Four years later, Zeiler’s New York City-based startup, Clarifai, is widely seen as one of the most promising in the crowded, buzzy field of machine learning. Clarifai offers image- and video-recognition tools for developers that rival those from Google, Microsoft and others. Much as Stripe and Twilio make it easy for programmers to tap into payments and communications capabilities, Clarifai gives its customers access to cutting-edge AI techniques that would cost millions to replicate. Companies like Unilever, BuzzFeed, Ubisoft and Staples U.K., as well as makers of medical devices and drones, use Clarifai to automatically analyze millions of images and videos. One of the company’s 100 or so customers, i-Nside, makes a smartphone accessory for imaging the inside of an eardrum and diagnosing ear diseases. Revenue, while still small, is expected to reach $10 million as early as next year, according to people close to the company.
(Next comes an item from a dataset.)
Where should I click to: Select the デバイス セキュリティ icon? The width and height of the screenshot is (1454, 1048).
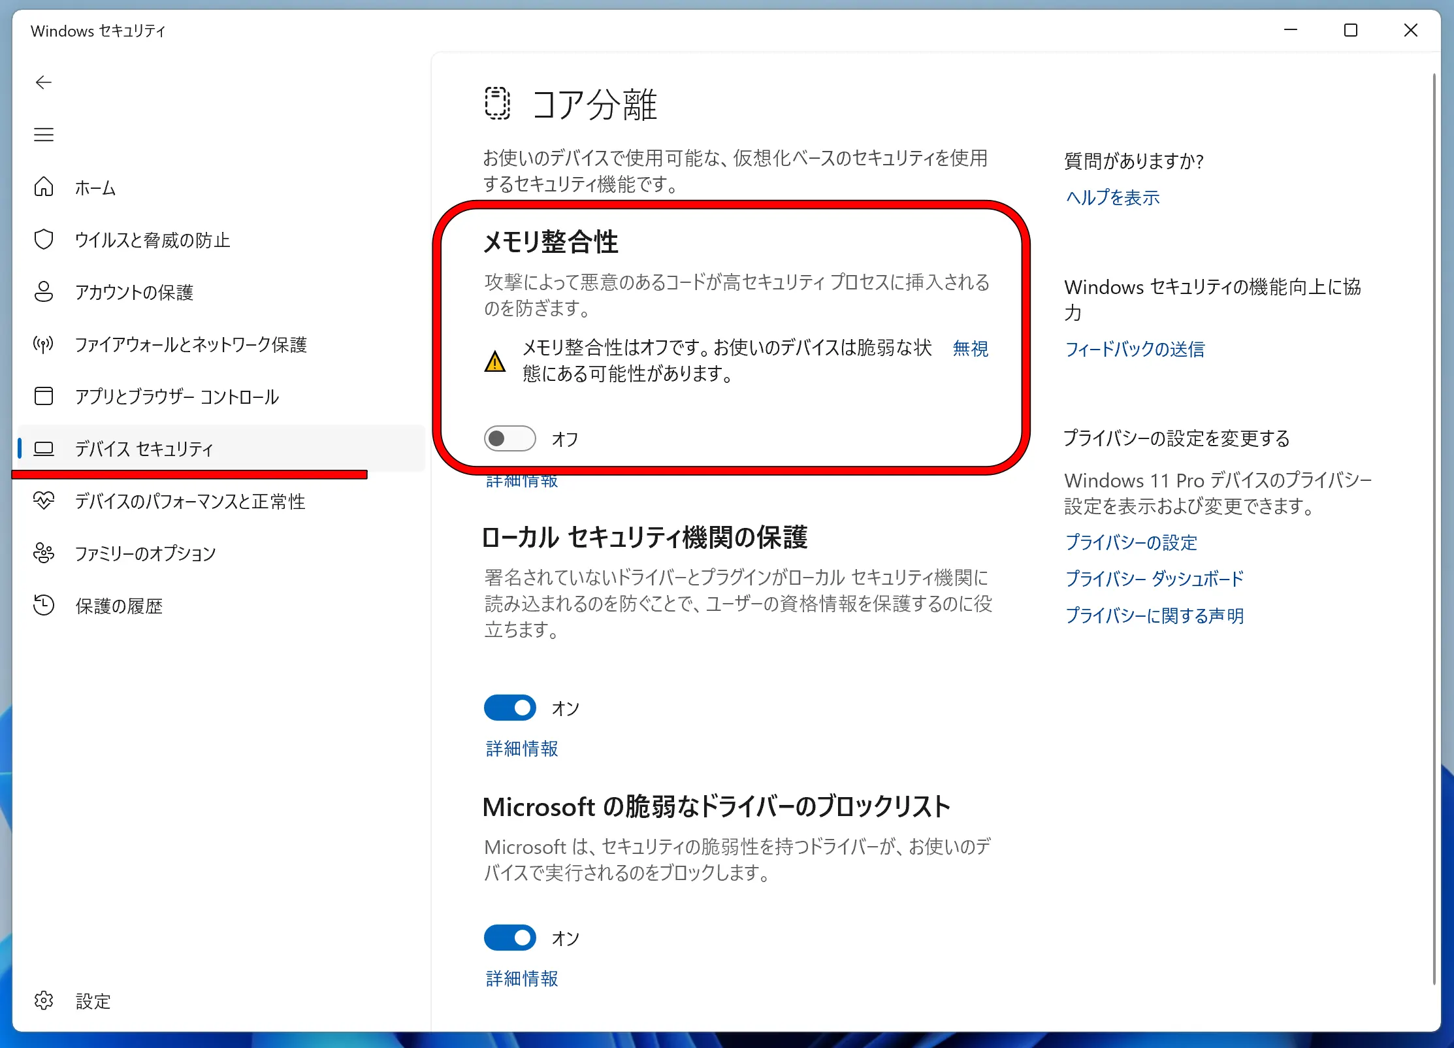(43, 449)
That Clarifai has made it this far is, in and of itself, remarkable. In the past few years, AI – in particular a form of it called deep learning or deep neural networks – has emerged as the Next Big Thing in tech. Deep-learning techniques work loosely like the brain, with layers of “neurons” connected with “synapses.” The techniques are leading to substantial breakthroughs in areas like image and speech recognition, which in turn are ushering in advances in everything from medicine to self-driving cars to robotics.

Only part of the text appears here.